Facebook, under fire for spreading divisive material and misinformation largely shelved an effort to make conversations on the platform more civil, according to the Wall Street Journal. Facebook executives viewed the effort as "paternalistic" and were worried about accusations of censorship from the right, the paper said.

"We've built a robust integrity team, strengthened our policies and practices to limit harmful content and used research to understand our platform's impact on society so we continue to improve. Just this past February we announced $2M in funding to support independent research proposals on polarization," a Facebook spokesperson told The Verge when asked about the report.

Trump is expected to sign an executive order addressing social media companies on Thursday, White House press secretary Kayleigh McEnany said on Wednesday evening, though she offered no additional details on what the order might say. However, two of Trump's allies in Congress told Newsweek the order may strip Twitter of the special speech liability immunity it receives because of the fact-checking flap.

"Republicans feel that Social Media Platforms totally silence conservatives voices. We will strongly regulate, or close them down, before we can ever allow this to happen. We saw what they attempted to do, and failed, in 2016. We can't let a more sophisticated version of that happen again."

In addition, the president's son, Eric Trump, criticized recently resurfaced tweets from Yoel Roth, head of site integrity at Twitter, that compared White House senior counsellor Kellyanne Conway to Joseph Goebbels, the Nazi Minister of Propaganda from 1933 to 1945.

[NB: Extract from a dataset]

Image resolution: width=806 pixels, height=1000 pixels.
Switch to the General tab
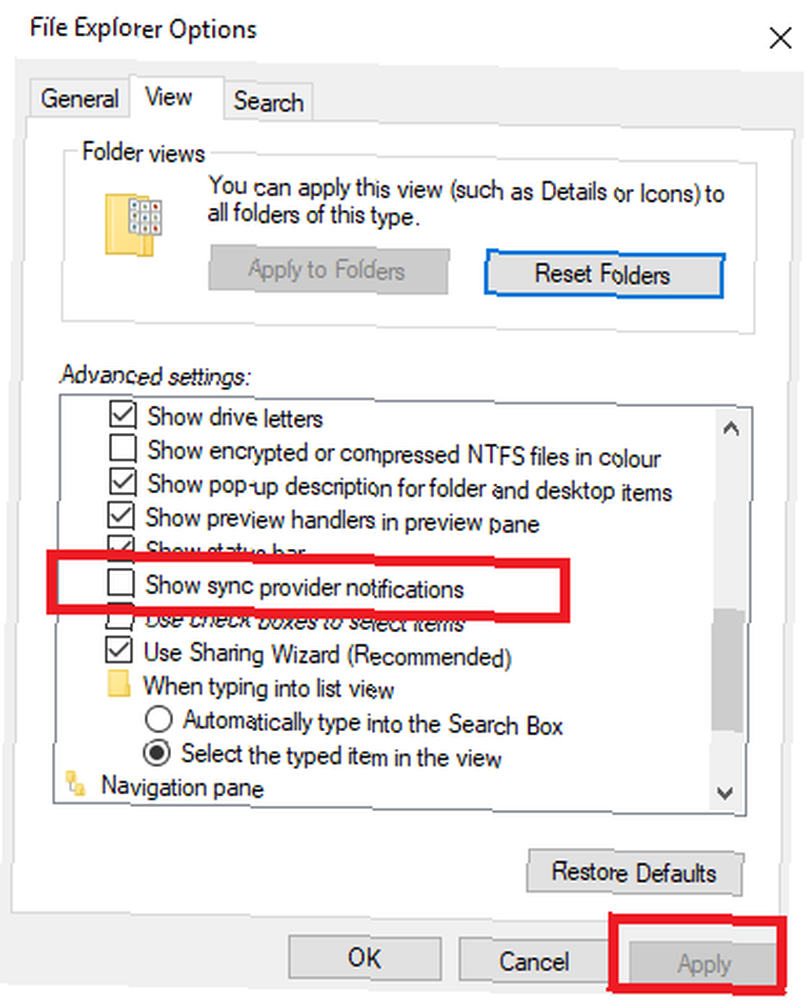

The same day, Trump also accused Twitter of attempting to interfere in the 2020 election.

"@Twitter is now interfering in the 2020 Presidential Election," Trump tweeted Wednesday in response to Twitter fact-checking him. "Twitter is completely stifling FREE SPEECH, and I, as President, will not allow it to happen!"

Newsweek reached out to Facebook for comment. This story will be updated with any response.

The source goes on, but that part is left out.